Investors say several factors were at work behind the latest investor pushback. First is a general rise in interest rates in the past few weeks. Yields on 10-year U.S. Treasury notes have risen to 5.102% from 4.861% during the past month. Meantime, the near-collapse of two Bear Stearns Cos. hedge funds that invest in risky subprime-mortgage debt has investors nervous more broadly about risky investments.

In several deals now, banks are finding themselves stuck holding portions of loans or bonds they planned to parcel out to investors, something that could make them more squeamish about underwriting deals. Meanwhile, companies and their private-equity buyers face bigger drains on their cash flow as their interest costs come in higher than expected.

In the case of U.S. Foodservice, investors were reluctant to accept terms on loans that would have eliminated many common performance requirements known as covenants. Issuance of such covenant-lite loans has been common this year.

"The pendulum has swung from being a very issuer- friendly market to one that is less friendly," says Paul Scanlon, head of high-yield at Putnam Investments.

Federal Reserve chairman Ben Bernanke recently expressed concerns at the risks associated with the financing of private-equity deals, including the bridge loans that banks extend. Back in 1989, a failed junk- bond deal to finance the buyout of Ohio Mattress marked one of the turning points of the 1980s buyout boom.

The case of textbook publisher Thomson Learning, a unit of Thomson Corp., is another example of how the economics of the buyout game are changing. Thomson Learning was acquired by London private-equity firm Apax Partners Worldwide and Omers Capital Partners Inc., a large Canadian pension plan.

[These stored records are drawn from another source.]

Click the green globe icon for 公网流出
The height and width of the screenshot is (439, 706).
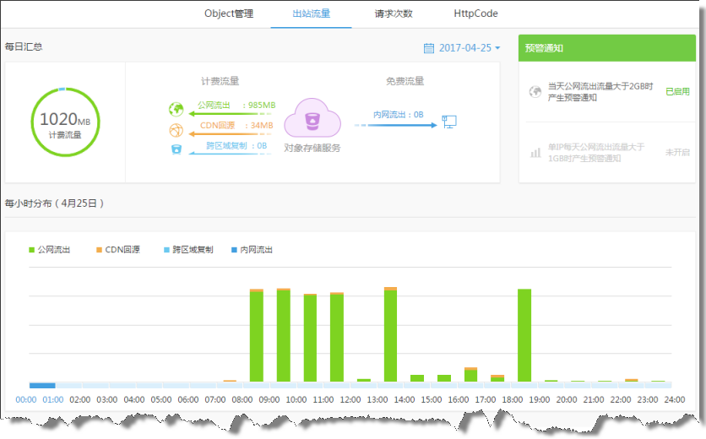click(x=176, y=109)
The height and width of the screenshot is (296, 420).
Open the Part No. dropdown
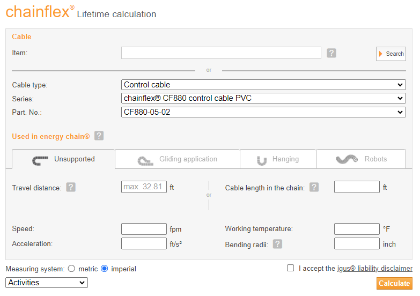pos(263,112)
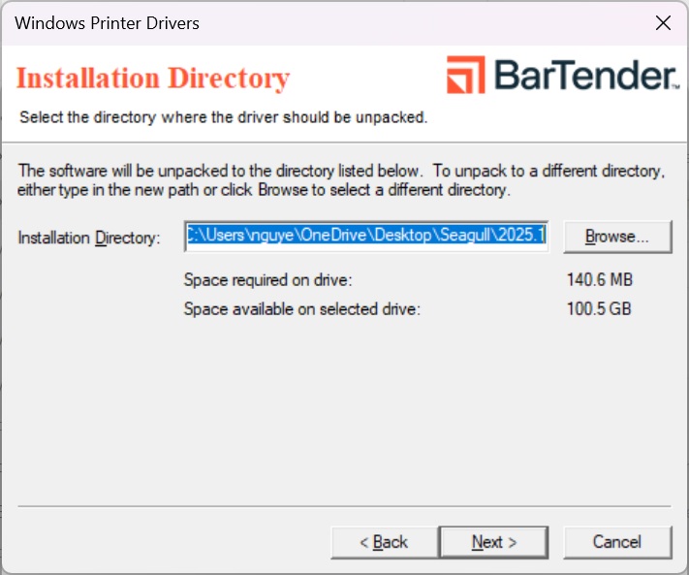Image resolution: width=689 pixels, height=575 pixels.
Task: Proceed with the Next > button
Action: tap(493, 542)
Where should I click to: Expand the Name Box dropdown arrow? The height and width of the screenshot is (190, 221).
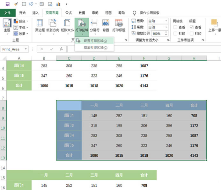click(x=26, y=49)
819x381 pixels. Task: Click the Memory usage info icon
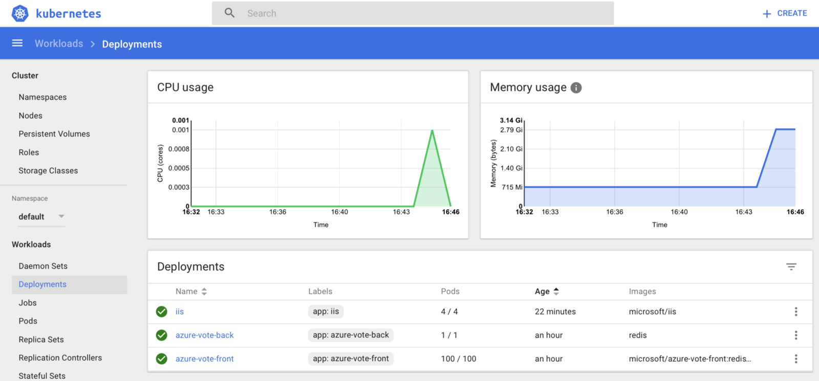tap(576, 87)
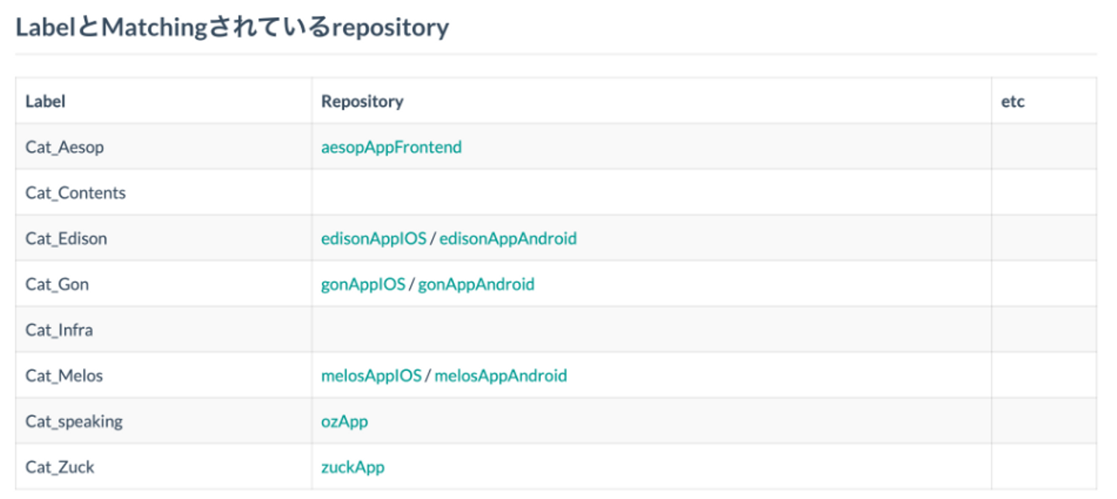Open the aesopAppFrontend repository link
The width and height of the screenshot is (1117, 499).
(391, 147)
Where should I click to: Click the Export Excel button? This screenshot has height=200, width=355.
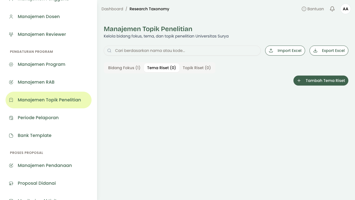click(329, 51)
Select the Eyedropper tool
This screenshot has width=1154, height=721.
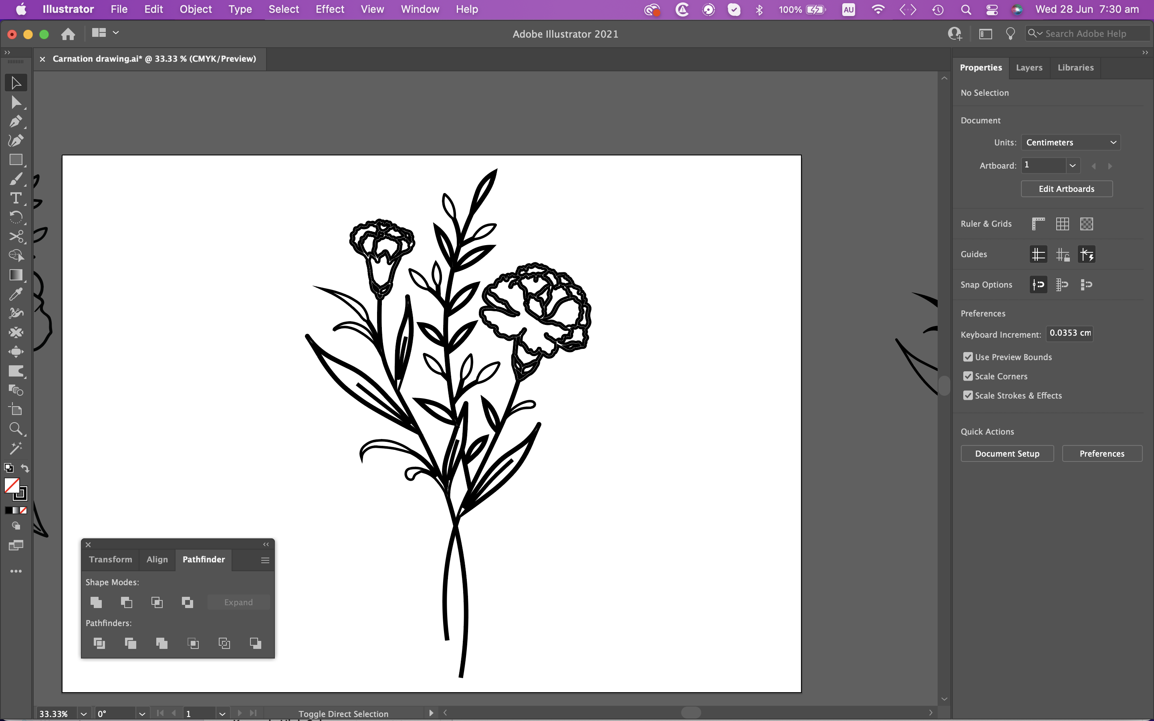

After having trouble raising $5.6 billion through a mix of bonds and loans, Wall Street firms ended up sitting on a $540 million bridge loan that could remain on their books for months or even years. The banks in this case were able to sell $1.6 billion in bonds, though on better terms to investors.


Thomson Learning ended up increasing interest payments on the debt it could sell. It will pay $530 million in interest annually instead of the $500 million planned, says John Puchalla, an analyst at Moody's Investors Service. "It's an additional burden, and it puts more pressure on the company to perform," Mr. Puchalla adds.

Dollar General Corp., which is being bought out by KKR for $6.9 billion, is also widely expected to have to pay investors more to pull its deal through in the coming days.

"You look at these companies, and they don't generate any free cash flow, and it's hard to come up with simple scenarios where they could naturally improve from a credit perspective," says Michael McGonigle, a portfolio manager at T. Rowe Price Group.

Investors say they are particularly wary of the payment-in-kind feature, which has become common in leveraged-buyout financings in the past months. This feature allows borrowers to turn their interest payments on and off like a water faucet. When business is strong, they keep paying interest. When business is weak, they can stop paying interest and in exchange assume more debt from their lenders.

"We don't like them," says Mr. McGonigle. If a company decides to exercise its pay-in-kind option, it would be because it doesn't have the cash to service its existing debt, a potentially bad time to be assuming even more debt. "When we get to situations where they turn on the PIK toggle...you could get some surprising volatility."